● Assigned task
Your copy should match the listing word for word, apart from the pictures, which are left out.

-------- Records supplied

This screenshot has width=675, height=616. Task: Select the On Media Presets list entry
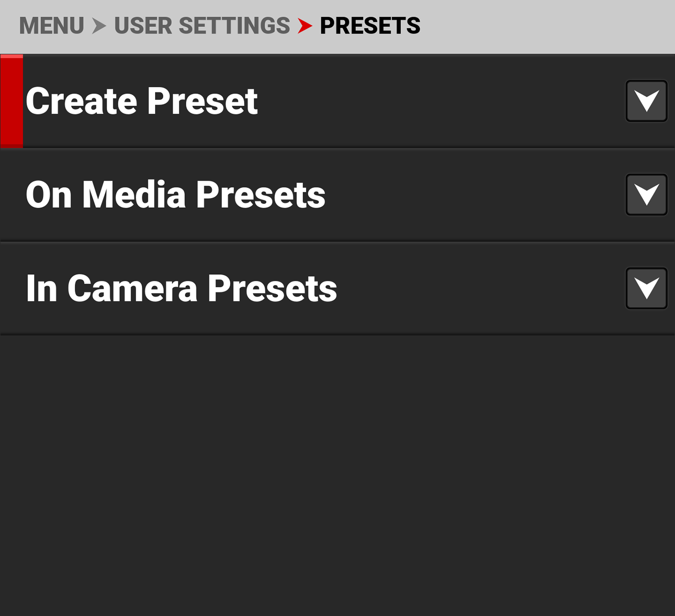coord(176,195)
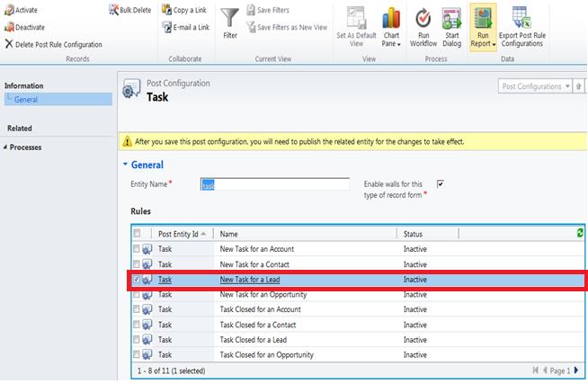Open the Post Configurations record selector
Viewport: 588px width, 384px height.
534,86
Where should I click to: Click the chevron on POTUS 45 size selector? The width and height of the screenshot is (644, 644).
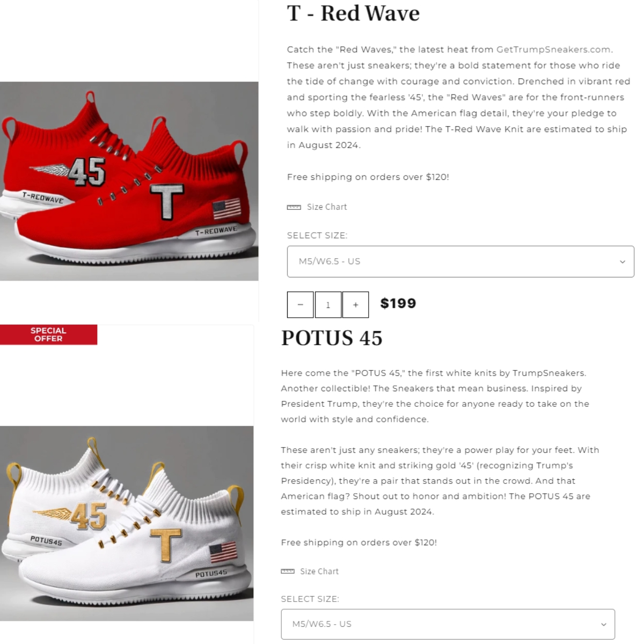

----------------

● Output for this exercise
This screenshot has width=675, height=616. Task: Select the On Media Presets list entry
coord(176,195)
Open the Post Configurations record selector
Viewport: 588px width, 384px height.
534,86
Where should I click to: Click the chevron on POTUS 45 size selector? The width and height of the screenshot is (644, 644).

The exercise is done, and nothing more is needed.